## What the task asks
Within the entries below, find every line that has the string "window", then copy it.

## Data records
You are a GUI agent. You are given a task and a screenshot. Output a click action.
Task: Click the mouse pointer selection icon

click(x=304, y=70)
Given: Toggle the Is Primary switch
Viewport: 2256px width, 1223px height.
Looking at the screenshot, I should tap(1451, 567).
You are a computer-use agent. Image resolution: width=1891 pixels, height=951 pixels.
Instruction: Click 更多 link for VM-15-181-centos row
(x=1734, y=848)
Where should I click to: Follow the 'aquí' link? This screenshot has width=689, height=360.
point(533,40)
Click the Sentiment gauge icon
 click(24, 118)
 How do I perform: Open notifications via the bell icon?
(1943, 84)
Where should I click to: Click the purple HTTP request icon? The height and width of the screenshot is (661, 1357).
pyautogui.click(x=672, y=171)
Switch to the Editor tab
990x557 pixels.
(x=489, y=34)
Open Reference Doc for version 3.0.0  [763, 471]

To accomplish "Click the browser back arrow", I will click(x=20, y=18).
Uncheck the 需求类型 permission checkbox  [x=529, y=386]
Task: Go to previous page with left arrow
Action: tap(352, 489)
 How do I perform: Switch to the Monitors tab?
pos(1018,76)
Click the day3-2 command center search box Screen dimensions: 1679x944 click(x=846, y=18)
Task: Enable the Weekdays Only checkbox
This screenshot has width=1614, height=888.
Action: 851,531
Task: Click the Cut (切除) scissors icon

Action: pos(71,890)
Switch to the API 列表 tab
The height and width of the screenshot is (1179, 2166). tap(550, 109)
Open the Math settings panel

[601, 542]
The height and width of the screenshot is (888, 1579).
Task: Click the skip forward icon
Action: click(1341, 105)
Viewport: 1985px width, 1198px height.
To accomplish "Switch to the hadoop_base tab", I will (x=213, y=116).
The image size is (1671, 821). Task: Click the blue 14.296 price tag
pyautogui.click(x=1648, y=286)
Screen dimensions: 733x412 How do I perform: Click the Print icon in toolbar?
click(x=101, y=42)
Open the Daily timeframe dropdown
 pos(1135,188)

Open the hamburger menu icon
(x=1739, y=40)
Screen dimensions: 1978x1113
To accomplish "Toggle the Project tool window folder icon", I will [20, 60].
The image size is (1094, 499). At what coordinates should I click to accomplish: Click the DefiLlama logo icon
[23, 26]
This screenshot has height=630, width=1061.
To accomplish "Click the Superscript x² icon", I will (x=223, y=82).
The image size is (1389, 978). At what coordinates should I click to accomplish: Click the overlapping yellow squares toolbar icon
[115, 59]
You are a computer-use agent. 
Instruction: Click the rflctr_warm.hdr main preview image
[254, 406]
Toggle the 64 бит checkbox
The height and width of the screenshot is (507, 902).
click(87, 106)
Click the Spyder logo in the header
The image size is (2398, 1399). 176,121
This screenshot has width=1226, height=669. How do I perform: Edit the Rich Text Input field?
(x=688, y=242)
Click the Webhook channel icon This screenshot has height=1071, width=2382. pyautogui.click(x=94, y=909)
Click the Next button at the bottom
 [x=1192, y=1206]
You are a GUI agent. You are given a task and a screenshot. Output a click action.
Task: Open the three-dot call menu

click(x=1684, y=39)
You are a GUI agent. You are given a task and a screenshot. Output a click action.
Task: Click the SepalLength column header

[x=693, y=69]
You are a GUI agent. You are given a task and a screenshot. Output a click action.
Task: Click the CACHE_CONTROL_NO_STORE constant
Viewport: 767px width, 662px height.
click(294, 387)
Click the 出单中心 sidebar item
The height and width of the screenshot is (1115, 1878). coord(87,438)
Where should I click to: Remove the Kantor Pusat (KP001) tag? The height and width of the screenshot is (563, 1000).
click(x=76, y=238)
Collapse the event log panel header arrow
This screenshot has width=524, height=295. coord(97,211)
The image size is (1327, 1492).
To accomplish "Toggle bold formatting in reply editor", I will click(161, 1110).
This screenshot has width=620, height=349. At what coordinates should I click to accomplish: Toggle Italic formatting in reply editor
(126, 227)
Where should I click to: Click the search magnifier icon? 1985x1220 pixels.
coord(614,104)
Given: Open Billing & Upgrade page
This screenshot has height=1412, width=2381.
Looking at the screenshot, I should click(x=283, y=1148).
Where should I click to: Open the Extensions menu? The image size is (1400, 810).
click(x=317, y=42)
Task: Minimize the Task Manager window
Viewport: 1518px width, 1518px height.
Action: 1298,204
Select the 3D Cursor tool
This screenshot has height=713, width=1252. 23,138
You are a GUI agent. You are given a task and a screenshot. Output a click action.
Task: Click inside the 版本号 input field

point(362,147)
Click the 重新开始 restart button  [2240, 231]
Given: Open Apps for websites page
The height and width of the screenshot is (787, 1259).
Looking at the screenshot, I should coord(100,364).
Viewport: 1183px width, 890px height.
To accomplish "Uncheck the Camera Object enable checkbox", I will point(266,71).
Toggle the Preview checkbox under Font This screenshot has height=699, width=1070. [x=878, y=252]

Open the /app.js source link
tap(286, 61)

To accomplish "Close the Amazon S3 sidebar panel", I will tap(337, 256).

## Response
To accomplish "Toggle the Project tool window folder icon", I will [20, 60].
Task: Minimize the Task Manager window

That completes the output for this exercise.